If you ask my family, their favorite baked good that I make is a scone. Even though this is an often requested treat, there aren’t that many varieties in the Think Tasty archives. So, when I was considering what new recipe to test, a spin on a sweet breakfast scone seemed good. I made this recipe with my flavor preferences in mind; I like lemon, as it delivers a nice bit of pucker balanced with some sweetness.

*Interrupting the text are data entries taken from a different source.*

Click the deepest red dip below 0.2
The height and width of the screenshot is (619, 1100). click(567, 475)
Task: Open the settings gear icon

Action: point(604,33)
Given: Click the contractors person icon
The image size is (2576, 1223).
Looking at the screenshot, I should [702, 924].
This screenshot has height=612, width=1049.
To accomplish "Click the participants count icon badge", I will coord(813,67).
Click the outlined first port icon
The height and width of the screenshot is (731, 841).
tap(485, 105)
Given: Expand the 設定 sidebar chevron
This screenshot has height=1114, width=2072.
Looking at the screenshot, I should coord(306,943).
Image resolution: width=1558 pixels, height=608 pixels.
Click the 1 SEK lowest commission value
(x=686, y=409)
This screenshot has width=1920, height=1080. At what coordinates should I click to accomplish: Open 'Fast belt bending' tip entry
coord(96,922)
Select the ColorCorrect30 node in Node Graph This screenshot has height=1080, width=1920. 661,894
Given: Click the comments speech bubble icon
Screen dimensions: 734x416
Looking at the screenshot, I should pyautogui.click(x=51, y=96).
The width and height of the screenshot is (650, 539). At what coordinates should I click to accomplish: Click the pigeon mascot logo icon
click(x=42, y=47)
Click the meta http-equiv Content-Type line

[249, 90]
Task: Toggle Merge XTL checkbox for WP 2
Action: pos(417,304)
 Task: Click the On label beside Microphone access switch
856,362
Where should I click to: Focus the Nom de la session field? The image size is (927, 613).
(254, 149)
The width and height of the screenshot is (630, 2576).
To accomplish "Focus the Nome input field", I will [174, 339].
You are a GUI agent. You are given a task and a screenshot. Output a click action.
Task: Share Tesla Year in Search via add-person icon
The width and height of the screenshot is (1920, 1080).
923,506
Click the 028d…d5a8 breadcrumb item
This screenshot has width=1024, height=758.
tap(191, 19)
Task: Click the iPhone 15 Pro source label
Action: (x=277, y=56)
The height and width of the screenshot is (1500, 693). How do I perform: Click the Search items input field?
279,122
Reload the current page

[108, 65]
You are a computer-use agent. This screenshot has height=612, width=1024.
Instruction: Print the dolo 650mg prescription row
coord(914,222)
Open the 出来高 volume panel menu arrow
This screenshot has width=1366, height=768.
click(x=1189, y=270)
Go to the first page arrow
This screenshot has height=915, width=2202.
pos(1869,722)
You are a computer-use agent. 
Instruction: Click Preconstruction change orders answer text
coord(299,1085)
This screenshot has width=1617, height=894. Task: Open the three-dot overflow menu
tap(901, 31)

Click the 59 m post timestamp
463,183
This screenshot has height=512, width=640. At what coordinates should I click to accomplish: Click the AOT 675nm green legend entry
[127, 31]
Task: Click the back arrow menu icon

The tricky part of creating this recipe was deciding how to add sweet to the scones. Adding the lemon was easy: zested lemon rind, fresh lemon juice, and a pinch of lemon extract. Just using that and a sweet dough makes for a lackluster scone. To make this a treat that entertains the palate, there needs to be another dimension. I opted to try the addition of either white chocolate chips or a lemon glaze.

On a Sunday morning, I made my first batches for just my husband and me. My thinking was that I didn’t want to sample these alone, but I also didn’t want to share my initial batches with the outside world. What if both ideas were failures?

After our taste testing, we had different perspectives. My husband liked the addition of white chocolate chips. I liked the lemon glaze. Round two of AB testing brought in a much bigger field at both my husband’s office and with a set of my colleagues. From this round, the results skewed slightly higher for the glaze, but there still was adoration for the white chocolate chips.

*Sigh*

I could take a serious vote and declare one scone a winner, but what fun is that? If different people prefer different flavors, why not let them have what they like? So, that’s how I ended up here today, with Lemon Scones- Two Ways. The recipes really aren’t that different, so make them as you like. In fact, something I didn’t try, but you’re welcome to do, is to make a combined version of white chocolate chips and lemon glaze. It seems too sweet to me, but then again everyone has a different palate.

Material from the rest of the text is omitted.